ヘッダー加工について

熊田茂雄

熊田茂雄

テーマ:部品加工技術

 ヘッダー加工(Header processing)は、金属を常温で圧力だけで成形する冷間圧造加工の一種で、主にネジやボルトなどの製造に使用される工法です。

●ヘッダー加工とは
 ヘッダー加工は、塑性加工の原理に基づく金属加工方法の一つで、常温において金属を圧力だけで成形する加工技術です。金属材料を曲げたり、伸ばしたりする際に、一定以上の力を加えて変形させることが特徴です。
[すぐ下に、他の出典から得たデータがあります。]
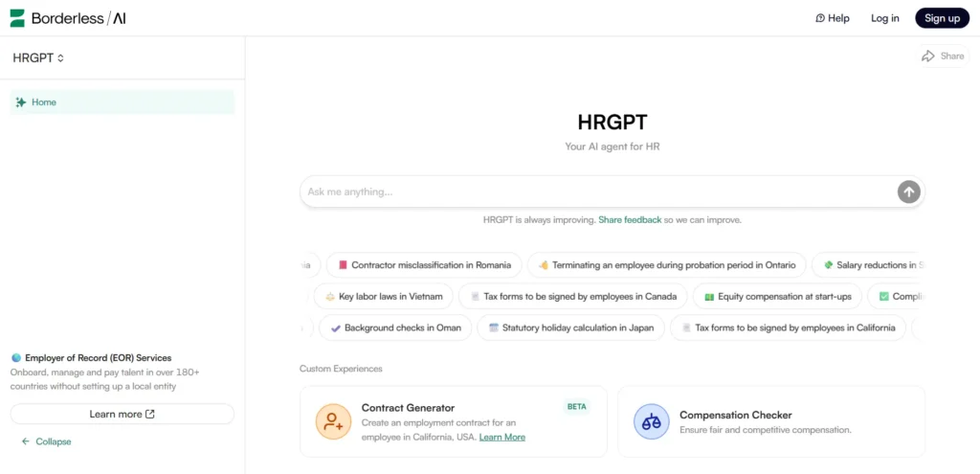Screen dimensions: 980x474
Task: Click the Borderless AI logo icon
Action: [17, 18]
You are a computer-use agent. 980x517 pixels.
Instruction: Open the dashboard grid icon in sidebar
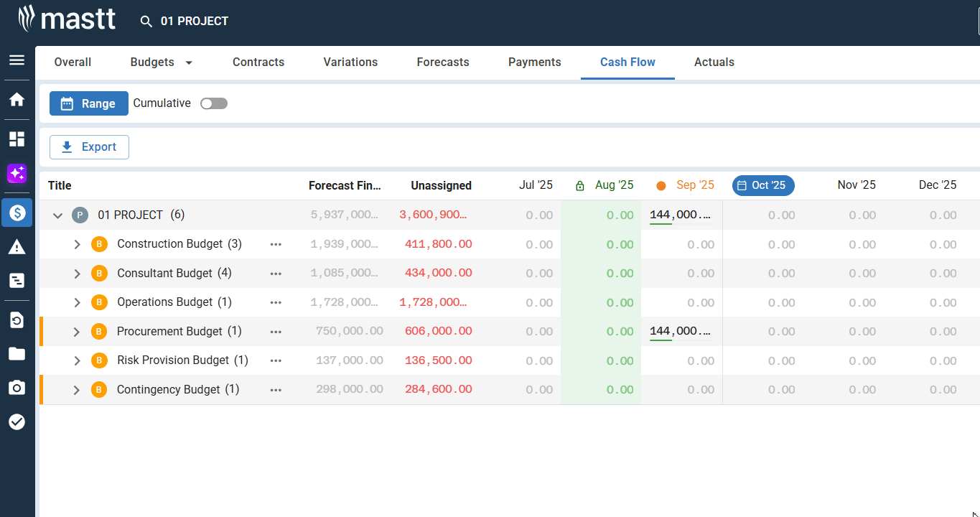17,139
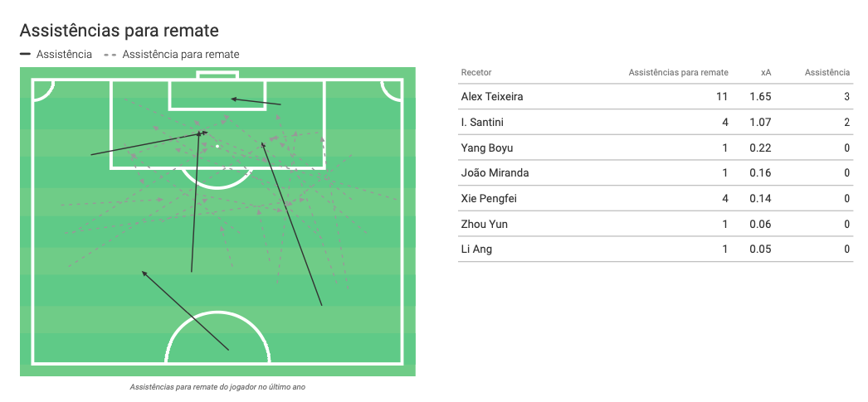Click the centre circle arc at pitch bottom
Image resolution: width=868 pixels, height=402 pixels.
217,337
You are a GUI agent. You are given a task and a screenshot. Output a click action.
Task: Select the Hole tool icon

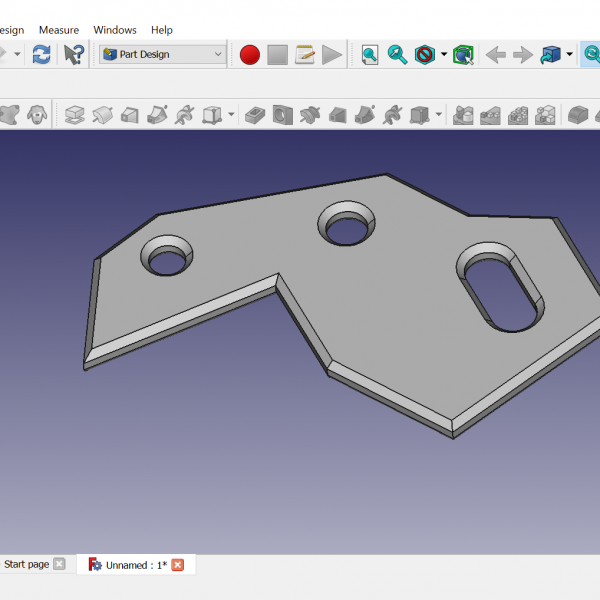point(283,115)
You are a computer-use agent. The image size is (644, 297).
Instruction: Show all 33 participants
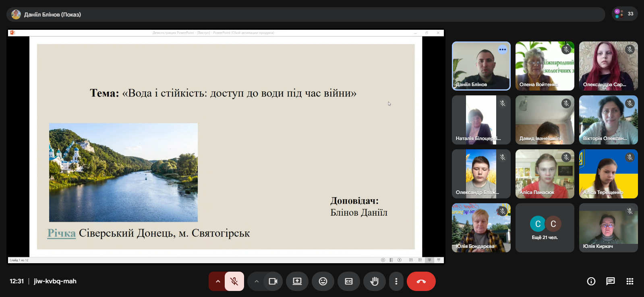tap(625, 14)
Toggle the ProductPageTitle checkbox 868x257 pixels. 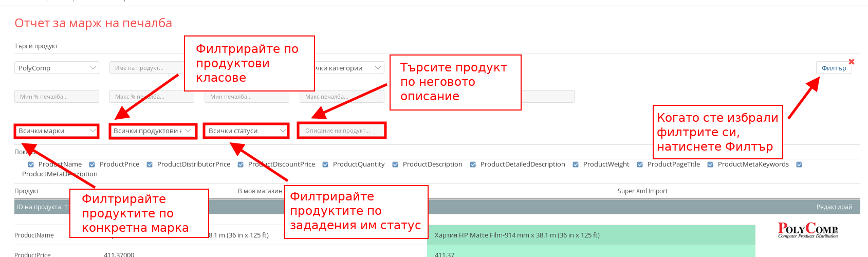pyautogui.click(x=640, y=164)
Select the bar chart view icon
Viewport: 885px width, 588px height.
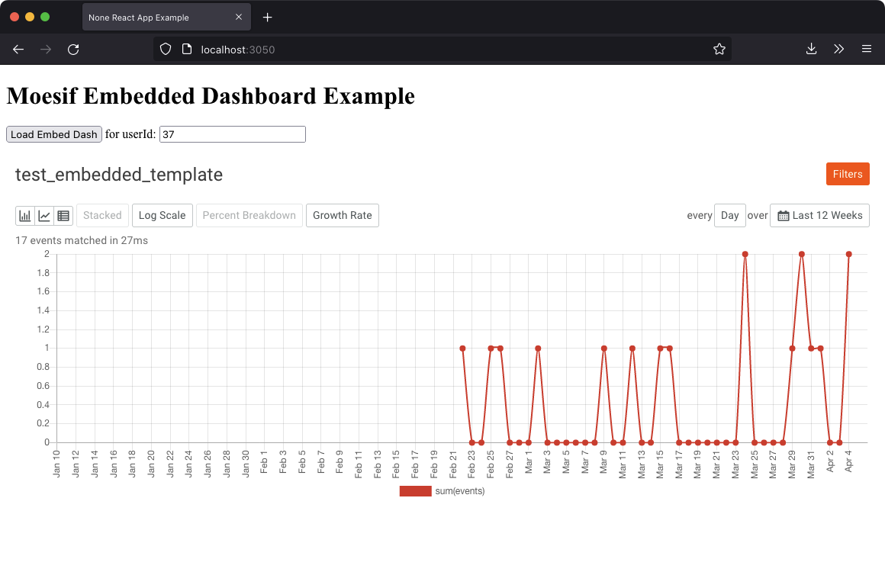(25, 215)
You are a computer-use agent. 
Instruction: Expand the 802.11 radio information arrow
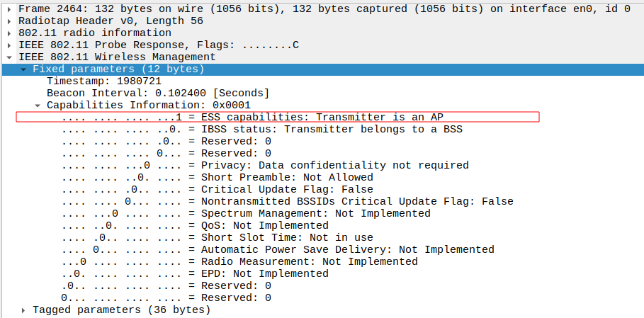(x=9, y=33)
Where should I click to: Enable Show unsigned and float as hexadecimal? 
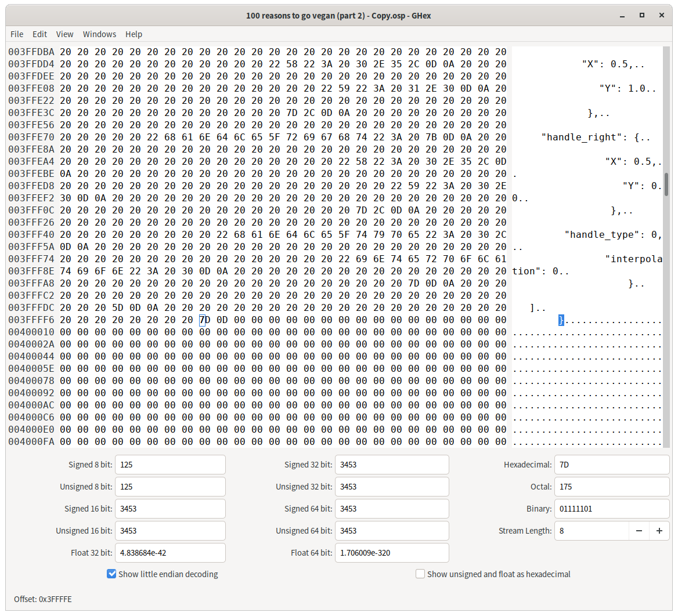(x=420, y=574)
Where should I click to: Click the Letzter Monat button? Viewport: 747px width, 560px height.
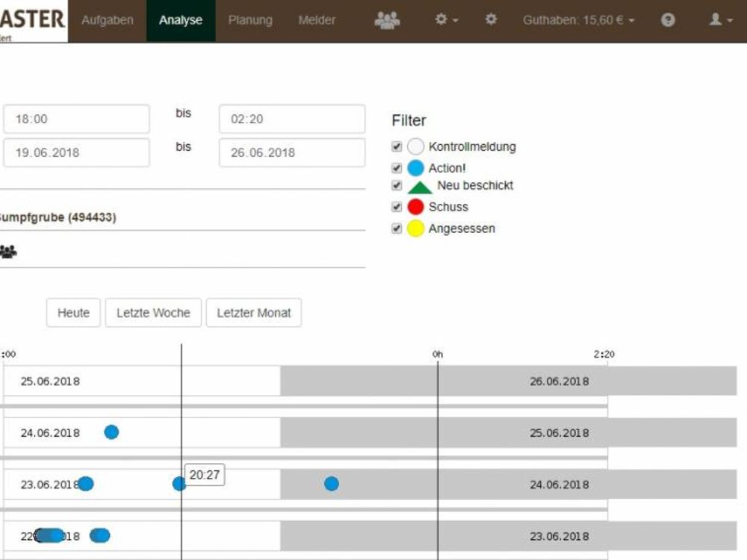click(x=253, y=313)
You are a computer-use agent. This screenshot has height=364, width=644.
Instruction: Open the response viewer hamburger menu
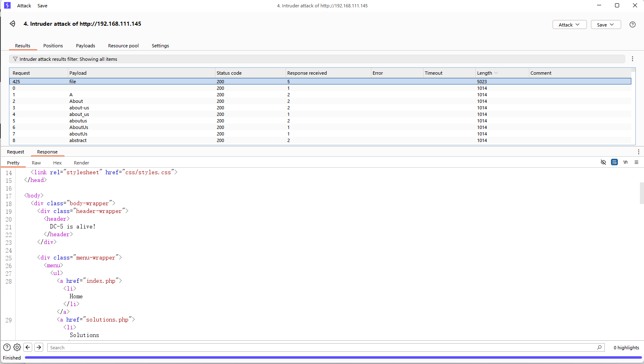636,162
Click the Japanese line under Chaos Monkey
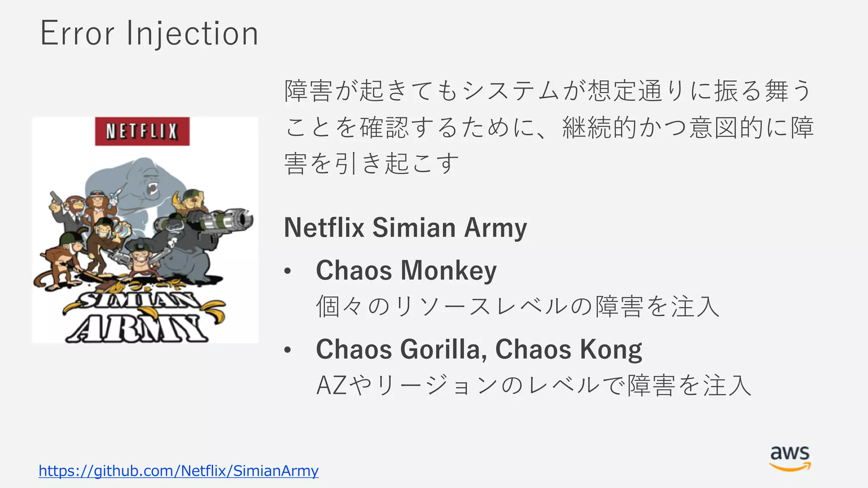 518,306
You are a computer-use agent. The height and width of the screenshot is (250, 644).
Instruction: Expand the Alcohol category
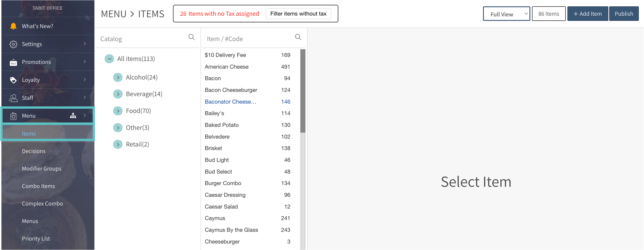118,78
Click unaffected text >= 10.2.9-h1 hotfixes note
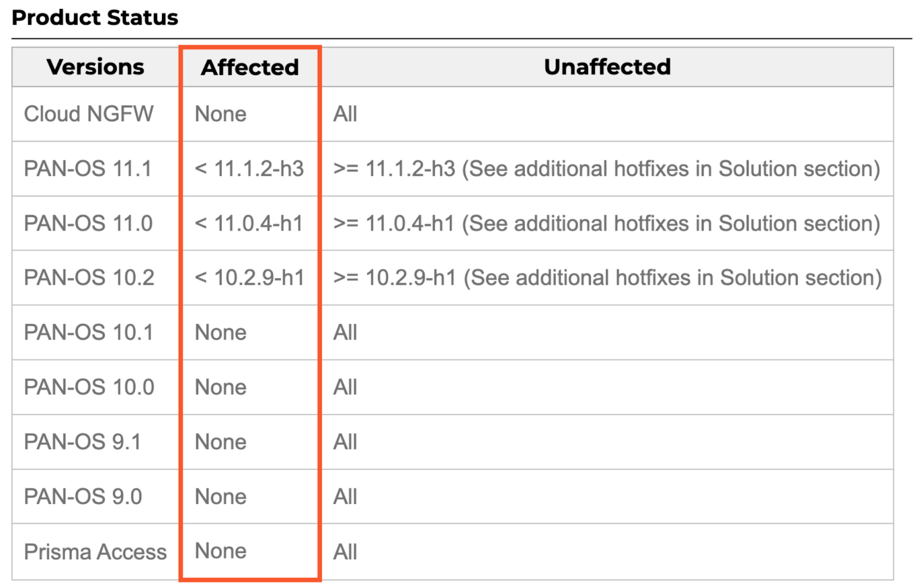The width and height of the screenshot is (919, 588). pyautogui.click(x=607, y=278)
この加工方法は、特にネジやボルト、リベットなどの部品の製造に広く利用されています。

●ヘッダー加工のプロセス
 ①材料の準備: コイル状の金属材料を必要な長さに切断します。
 ②成形: 切断した材料を「ヘッダー」や「フォーマー」と呼ばれる専用の機械を使用して、圧力を加えながら成形します。この際、熱を加えずに行うため「冷間圧造加工」と呼ばれます。
 ③仕上げ: 成形後、必要に応じて型抜きや仕上げ加工を行い、最終的な製品形状を得ます。

●ヘッダー加工の利点
 ①高い生産効率: ヘッダー加工は、材料の無駄が少なく、連続生産が可能なため、生産効率が非常に高いです。
 ②強度の向上: 加工硬化により、製品の強度が増すため、高強度な部品を製造することができます。
 ③多様な形状の製造: 複雑な形状の部品を自動的に成形できるため、さまざまな用途に対応可能です。

●ヘッダー加工で使用される機械
 ヘッダー加工には、ヘッダー や フォーマーと呼ばれる専用の機械が使用されます。これらの機械は、線材を所定の長さに切断し、パンチとヘッダーダイスを用いて材料を絞ったり押し広げたりすることで、複雑な形状を自動的に連続生産することができます。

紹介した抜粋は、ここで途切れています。